(1) HashMap series: load factor 0.75

(2) HashMap series: Tree threshold 8, degradation threshold 6

(3) HashMap series: 2 power expansion

(4) HashMap series: Put elements (you will regret it forever!)

Red black tree series:

First, “Algorithm – Simple” N fork tree introduction

Two, “Algorithm – simple” red black tree rotation

Three, “Algorithm – Simple” red black tree insertion

4. Delete the red black tree of algorithm – Simple and Simple

One, foreword

HashMap in JDK7 differs somewhat from JDK8 in that the data structure changes after hash collisions:

  • JDK7: array + single linked list;
  • JDK8: array + single linked list + red black tree;

The topic of this article is load factor (0.75), so it is for array analysis, why 0.75!

Second, the role of load factor

In a HashMap, all objects are stored in an array of variables named table of type Node:

transient Node<K,V>[] table;
Copy the code

The initial size of the array (Capacity = 16).

When the value of the hash(key) conflicts with the existing one, a new node is added after the conflicting one, which becomes a linked list.

static class Node<K,V> implements Map.Entry<K,V> {
    final int hash;
    final K key;
    V value;
    Node<K,V> next;
}
Copy the code

Each Node object starts with null next, and only in case of a conflict will next point to the next new Node object with the same hash but a different key. When the length of the list exceeds 8, it becomes a “red-black tree”; When the number of red-black trees is less than 6, it is converted to a linked list.

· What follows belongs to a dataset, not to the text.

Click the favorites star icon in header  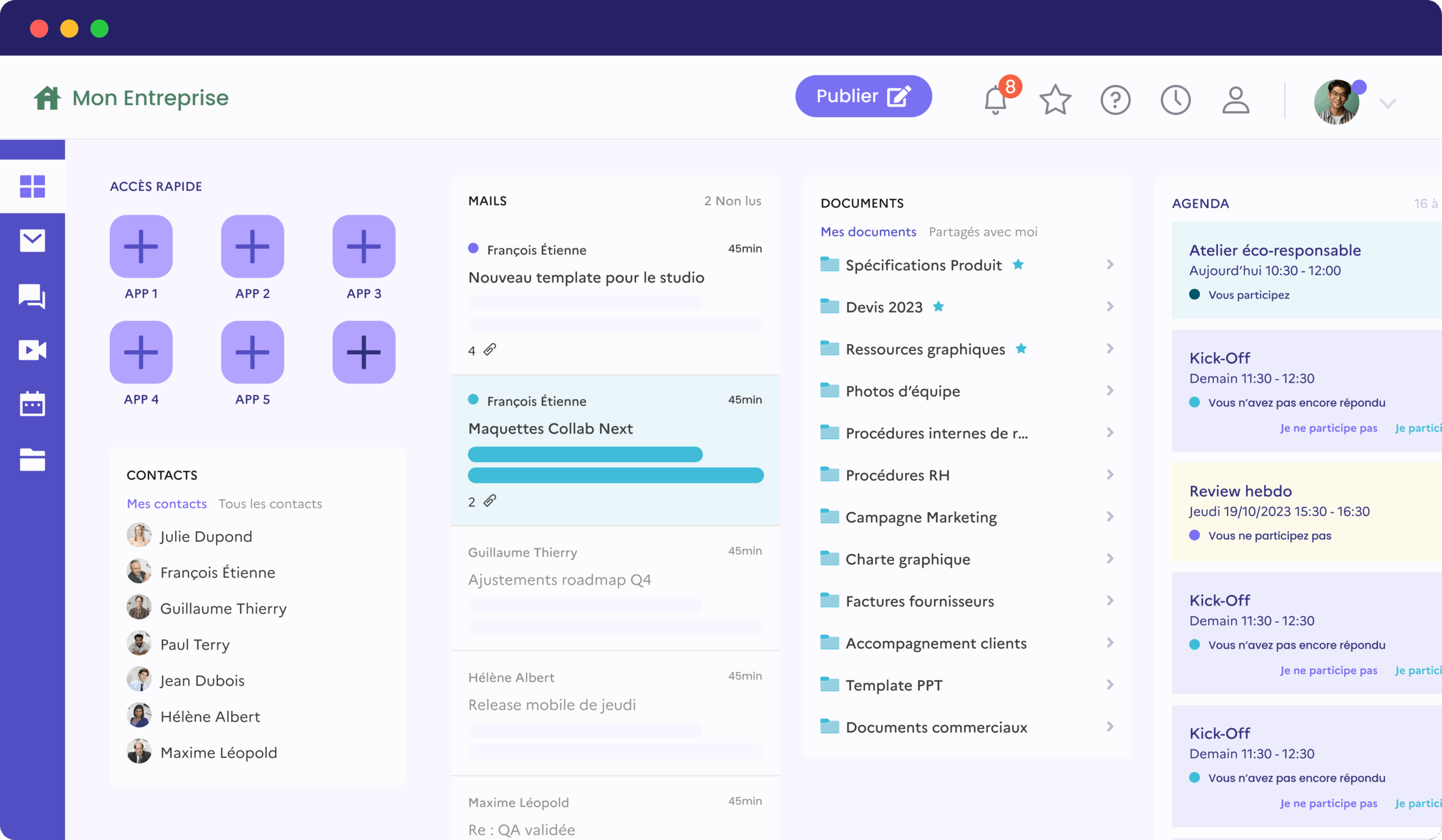coord(1055,100)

As more data is added to the table, collisions become more frequent, affecting the performance of a HashMap, whether in time or space. How?

2.1. Load factor = 1.0

When the load factor is 1.0, it means that the table will be expanded only when the table is fully filled. As the number of elements in the table increases, a large number of conflicts occur:

  • If it is a linked list, the query efficiency is O(n), that is, linear; Insert/delete nodes are also traversed through the list.
  • If it is a red-black tree at this time, the query efficiency is O(logN), but the insertion and deletion of red-black tree is extremely complex, and the tree needs to be adjusted every time.

Thus, load factor 1.0 actually sacrifices time but ensures space utilization.

2.2 load factor = 0.5

When the load factor is 0.5, it means that when the number of elements in the table reaches half, the capacity of the table doubles:

  • Hash conflicts reduced.
  • Lists are not very long;
  • Even if the list becomes a red-black tree when the length exceeds 8, the tree is not very tall.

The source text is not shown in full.